I am using binance websocket to create sqlite database after closing of each candle on 1min interval. For this purpose I've create the following piece of code.
import pandas as pd
from binance.client import Client
from binance import BinanceSocketManager
from binance.enums import *
import sqlalchemy
import json
import random
import datetime
import time
engine= sqlalchemy.create_engine('sqlite:///app.db')
client = Client(api_public_key, api_private_key)
bsm = BinanceSocketManager(client)
socket = bsm.kline_socket('BTCUSDT', interval=KLINE_INTERVAL_1MINUTE)
def createframe(msg):
df = pd.DataFrame([msg['k']])
df = df.loc[:, ['t', 'o', 'h', 'l', 'c', 'V']]
df.columns = ['time', 'open', 'high', 'low', 'close', 'volume']
df.astype('float')
df['time'] = datetime.datetime.fromtimestamp(df['time'] / 1000).strftime('%Y-%m-%d %H:%M:%S')
return df
while True:
await socket.__aenter__()
msg = await socket.recv()
if msg['k']['x']:
frame = createframe(msg)
frame.to_sql(msg['k']['s'], engine, if_exists='append', index=False)
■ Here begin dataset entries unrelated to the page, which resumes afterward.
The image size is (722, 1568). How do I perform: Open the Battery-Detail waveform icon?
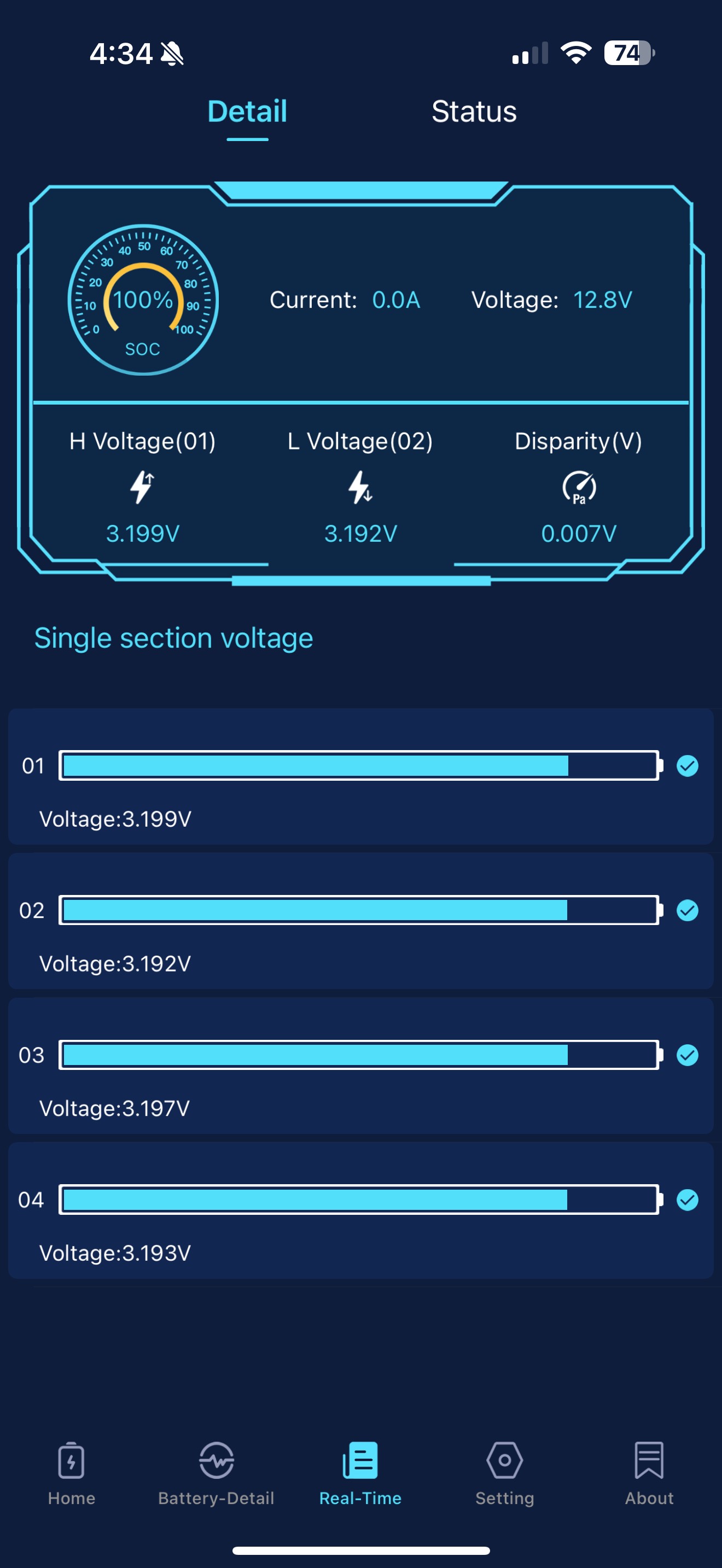pyautogui.click(x=216, y=1460)
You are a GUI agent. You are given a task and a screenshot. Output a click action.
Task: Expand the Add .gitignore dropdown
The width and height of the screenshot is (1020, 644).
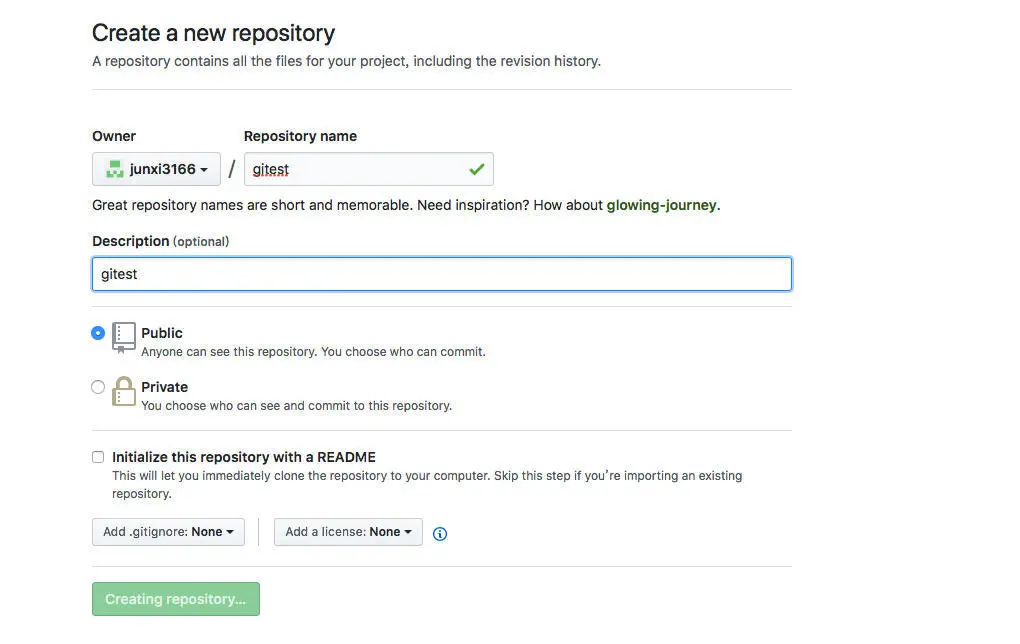pos(168,532)
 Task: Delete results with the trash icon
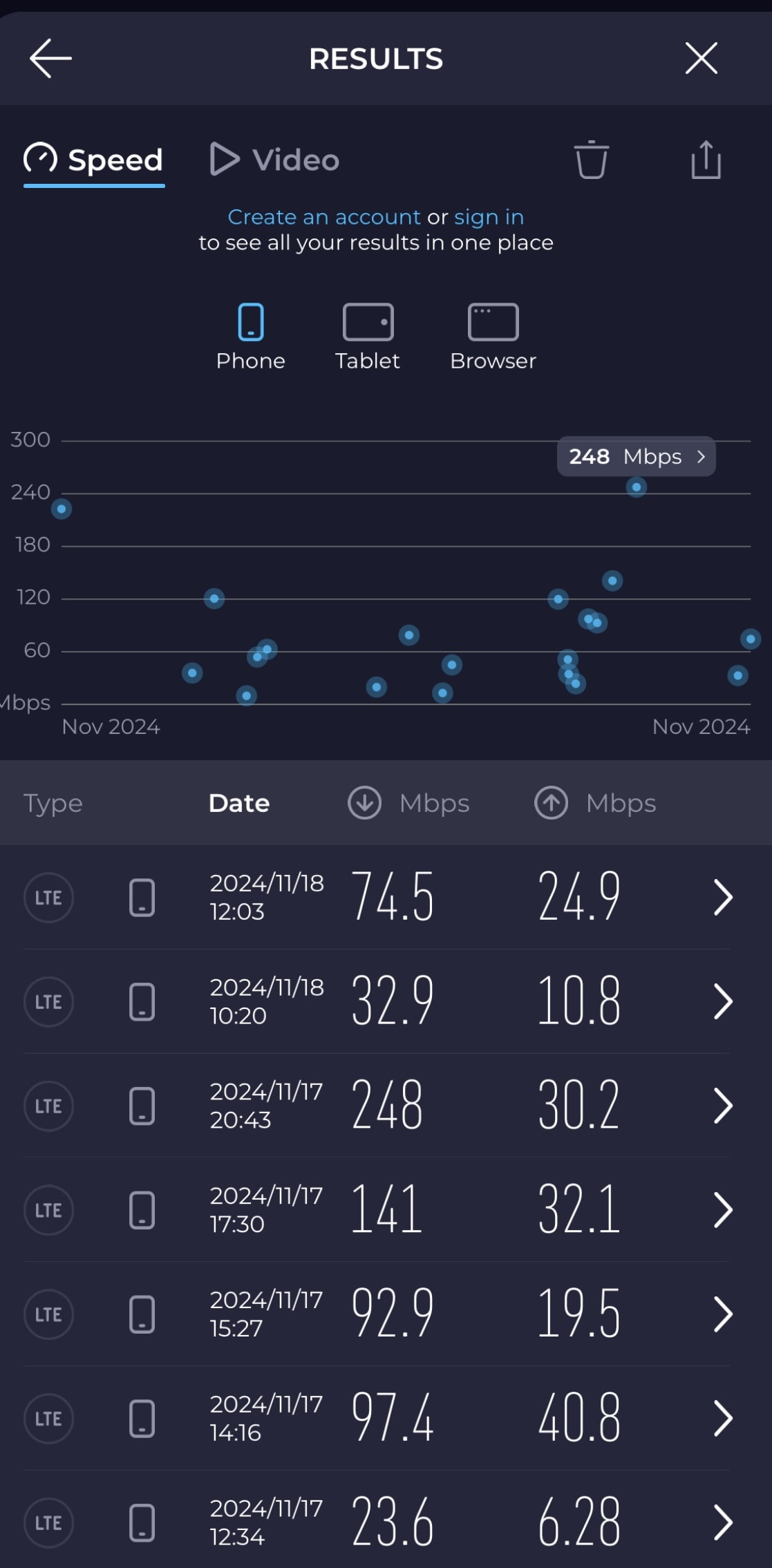[592, 160]
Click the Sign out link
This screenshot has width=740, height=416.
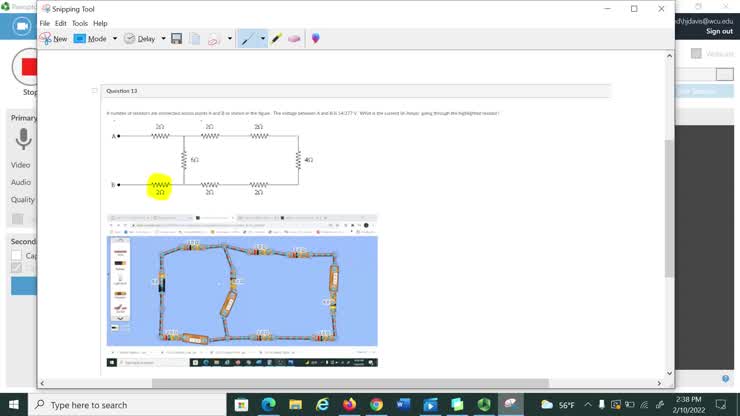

Json object returned for kline websocket (msg):
{'e': 'kline', 'E': 1634470338549, 's': 'BTCUSDT', 'k': {'t': 1634470320000, 'T': 1634470379999, 's': 'BTCUSDT', 'i': '1m', 'f': 1101708308, 'L': 1101708646, 'o': '61104.36000000', 'c': '61110.07000000', 'h': '61118.44000000', 'l': '61104.35000000', 'v': '5.48572000', 'n': 339, 'x': False, 'q': '335219.68678330', 'V': '3.23284000', 'Q': '197550.98708780', 'B': '0'}}
After running the code for few minutes I get the following output:
pd.read_sql('BTCUSDT',engine)
time open high low close volume
0 2021-10-17 06:27:00 61019.99000000 61020.00000000 61013.51000000 61015.01000000 3.07002000
1 2021-10-17 06:28:00 61015.00000000 61062.52000000 61000.01000000 61056.70000000 13.05177000
2 2021-10-17 06:28:00 61015.00000000 61062.52000000 61000.01000000 61056.70000000 13.05177000
3 2021-10-17 06:29:00 61056.71000000 61084.60000000 61053.57000000 61060.35000000 6.09200000
4 2021-10-17 06:29:00 61056.71000000 61084.60000000 61053.57000000 61060.35000000 6.09200000
5 2021-10-17 06:30:00 61060.35000000 61069.00000000 61050.00000000 61050.01000000 4.71704000
6 2021-10-17 06:30:00 61060.35000000 61069.00000000 61050.00000000 61050.01000000 4.71704000
7 2021-10-17 06:31:00 61050.01000000 61059.78000000 61000.00000000 61033.33000000 4.17527000
8 2021-10-17 06:31:00 61050.01000000 61059.78000000 61000.00000000 61033.33000000 4.17527000
9 2021-10-17 06:32:00 61033.33000000 61047.42000000 61013.00000000 61013.01000000 4.55346000
10 2021-10-17 06:33:00 61013.01000000 61040.36000000 61013.00000000 61024.17000000 12.86187000
11 2021-10-17 06:33:00 61013.01000000 61040.36000000 61013.00000000 61024.17000000 12.86187000
12 2021-10-17 06:34:00 61024.17000000 61024.18000000 60963.04000000 60967.06000000 7.99450000
Any idea on how to avoid timeframe data duplicates?